本文>
^^^^^^^^
石森プロダクションの人間が「その作品仮面ライダーでできないか?」これにより仮面ライダーでもなんでもない作品に仮面ライダーの名前を付けて放送するということが始まったのですが、番組タイトルに「仮面ライダー」を付けた場合、石森プロダクションにも作品の権利が発生し、お金が入ってくるからです。これは玩具、映画、DVD等の売り上げです。
このために石森プロダクションが「その作品仮面ライダーでできないか?」こう言い出したことは間違いがないでしょう。
「仮面ライダークウガ」「仮面ライダーアギト」でかなりの金額が入ってきて、その利権を手放したくなかったのでしょう?
石森プロダクションがどの程度の規模の会社かは知りませんが、石ノ森章太郎の過去の作品の管理によって入ってくる金額は大したことがないのが現実で間違いがありません。
これは手塚治虫の虫プロダクションにも同じことがいえて以前、虫プロダクションの社長を務めていた方がインタビューで「手塚治虫の過去の作品の管理で入ってくる金額は大した額ではない」と答えていました。少なくとも何人もの人間を社員として抱えて経営できるだけの金額は入ってこないのです。
これはウルトラマンの円谷プロダクションにいえることで過去のウルトラマンの作品、キャラクターの権利で入ってくるお金ではプロダクション経営は難しいのが現実です。その関係で新しいウルトラマン作品を制作しているのです。
要するに「仮面ライダー龍騎」で仮面ライダーのタイトルを付けたのは石森プロダクションの経営のためです。
仮面ライダーの原作者の作品を管理する会社によって仮面ライダーでもなんでもない作品に仮面ライダーの名前が付けられるようになったのは皮肉としか言いようがありません。
^^^^^^^^
提示された記録>

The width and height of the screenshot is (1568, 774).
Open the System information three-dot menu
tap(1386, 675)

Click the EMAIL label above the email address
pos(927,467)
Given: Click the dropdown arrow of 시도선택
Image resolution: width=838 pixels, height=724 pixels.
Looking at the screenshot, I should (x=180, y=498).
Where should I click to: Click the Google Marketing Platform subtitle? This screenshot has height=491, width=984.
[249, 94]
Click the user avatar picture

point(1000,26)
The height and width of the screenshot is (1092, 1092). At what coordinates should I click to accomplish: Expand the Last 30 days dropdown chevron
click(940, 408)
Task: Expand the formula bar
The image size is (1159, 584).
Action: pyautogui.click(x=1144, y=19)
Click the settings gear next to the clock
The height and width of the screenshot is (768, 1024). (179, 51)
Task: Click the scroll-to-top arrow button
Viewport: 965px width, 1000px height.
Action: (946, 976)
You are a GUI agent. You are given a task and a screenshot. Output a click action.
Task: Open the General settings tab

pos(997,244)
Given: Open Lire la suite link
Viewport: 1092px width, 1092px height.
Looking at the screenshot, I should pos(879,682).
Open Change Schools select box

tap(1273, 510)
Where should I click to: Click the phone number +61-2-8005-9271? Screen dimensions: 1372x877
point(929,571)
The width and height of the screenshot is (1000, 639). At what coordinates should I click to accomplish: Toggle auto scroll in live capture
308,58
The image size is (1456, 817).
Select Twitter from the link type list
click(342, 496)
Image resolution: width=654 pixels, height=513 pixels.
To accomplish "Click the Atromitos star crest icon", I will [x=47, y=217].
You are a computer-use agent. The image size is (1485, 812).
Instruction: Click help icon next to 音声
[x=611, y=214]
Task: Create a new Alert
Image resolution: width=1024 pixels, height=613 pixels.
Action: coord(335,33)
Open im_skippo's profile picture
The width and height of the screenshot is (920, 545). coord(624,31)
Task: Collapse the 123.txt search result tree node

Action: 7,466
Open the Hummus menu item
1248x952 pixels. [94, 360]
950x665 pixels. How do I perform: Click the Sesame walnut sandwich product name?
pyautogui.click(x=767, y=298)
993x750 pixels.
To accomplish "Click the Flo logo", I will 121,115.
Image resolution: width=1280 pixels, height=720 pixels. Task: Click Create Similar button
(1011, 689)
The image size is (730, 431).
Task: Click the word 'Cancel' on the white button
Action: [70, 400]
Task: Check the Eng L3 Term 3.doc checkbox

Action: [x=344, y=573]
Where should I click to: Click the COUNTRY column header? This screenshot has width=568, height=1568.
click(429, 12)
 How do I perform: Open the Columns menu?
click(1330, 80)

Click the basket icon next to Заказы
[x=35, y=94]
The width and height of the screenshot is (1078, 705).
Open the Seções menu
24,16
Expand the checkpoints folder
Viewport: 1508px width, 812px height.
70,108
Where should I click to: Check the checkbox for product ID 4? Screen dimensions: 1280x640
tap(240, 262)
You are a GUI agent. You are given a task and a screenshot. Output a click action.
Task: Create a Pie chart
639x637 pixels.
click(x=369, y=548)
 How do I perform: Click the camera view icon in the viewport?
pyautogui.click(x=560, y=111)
^^^^^^^^
設問 1>
本文によると、番組タイトルに「仮面ライダー」を付けた場合、石森プロダクションには何が起こるか。
設問 2>
次の(a)〜(c)が本文の内容と合っているかどうかを答え、判断の根拠となる本文の語句をそのまま引用しなさい。
(a) 円谷プロダクションは、過去のウルトラマン作品の権利収入だけで経営が十分に成り立っている。
(b) 「仮面ライダー龍騎」に仮面ライダーのタイトルが付けられたのは、石森プロダクションの経営のためである。
(c) 虫プロダクションの元社長は、手塚治虫の過去の作品の管理で入ってくる金額は大した額ではないと答えた。
設問 3>
仮面ライダーの名前の付け方を論じた本文を、最後の文に続けて書き進めなさい。
記録は解答に用いない。

解答 1>
作品の権利が発生し、お金が入ってくる。

解答 2>
(a) 合っていない。「過去のウルトラマンの作品、キャラクターの権利で入ってくるお金ではプロダクション経営は難しいのが現実です」
(b) 合っている。「「仮面ライダー龍騎」で仮面ライダーのタイトルを付けたのは石森プロダクションの経営のためです」
(c) 合っている。「「手塚治虫の過去の作品の管理で入ってくる金額は大した額ではない」と答えていました」

解答 3>
ガンダムでいえばGや∀が同じ問題を抱えていますね。
何一つ共通フォーマットを踏襲せず、まるで関係ない作品として作成されるパターンはよくある事だと思います。
ゴジラのように、「初代が偉大すぎて次回作以降が駄作となる縮小再生産になる」か、あるいは仮面ライダーやガンダムのように「常に新しい事を続けて元の原型を失くすか」の二択しかないのが、シリーズものの難しさでもありますね。
個人的な意見ですが、BlackやSeedのように原点回帰を志向する作品は、その面白さに関わらずオールドファンから否定される傾向にあるように思えます。
映像作品、小説、漫画等シーリズ化されると必ず起こる問題です。
ゴジラに関してですが一時期、子供向け作品を制作していましたが1984年に初代のリメイクを制作しています。その後は原点回帰をしたシリーズを制作していましたが現在は中断しています。
これは本来のゴジラを作り続けることが難しいからと考えます。
∀ガンダムは1stの富野由悠季が総監督を務めています。
自らオリジナルをぶち壊すという行為をしているのは安易なシリーズ化への抵抗ではないでしょうか?
Gに関してはガンダムの名前がついているが別作品という認識です。
ただデザインはガンダムですので認めているのが現実です。
仮面ライダーに関しては1987年にBLACKで原点回帰をして初代シリーズを見ていた世代にも高く支持された現実があります。
これを考えると尚更、仮面ライダーでもなんでもない作品(これはデザイン、定義について)に仮面ライダーのタイトルを冠した番組を制作している現在の東映の姿勢には疑問しか感じません。
龍騎放送当時幼稚園児でした。
確かに龍騎は仮面ライダーの看板を外して放送してもなんら問題ないですね。
今のライダーって本当に仮面ライダーなのかなあと考えたりしていましたが、龍騎がまさにそんな作品だったんですね。龍騎で育った世代なので当然のように「これが仮面ライダーなんだ」と思って見てましたが大人の事情によるものだったとは…。
ちなみにストーリーは全然わかってなくて鏡に入って仮面ライダーが戦ってるぐらいの認識でした。
コメント頂きありがとうございます。
私は当時30代でしたのでストーリーは面白く見ていました。
ただブログにも書きましたがデザインが仮面ライダーではない。
カードデッキを偶然拾っただけの普通の人間が仮面ライダーになる。
自称仮面ライダー同士で戦う。
当時インターネットを利用していましたが、かなりの方がブチ切れていたことを覚えています。
当然私もその一人ですが。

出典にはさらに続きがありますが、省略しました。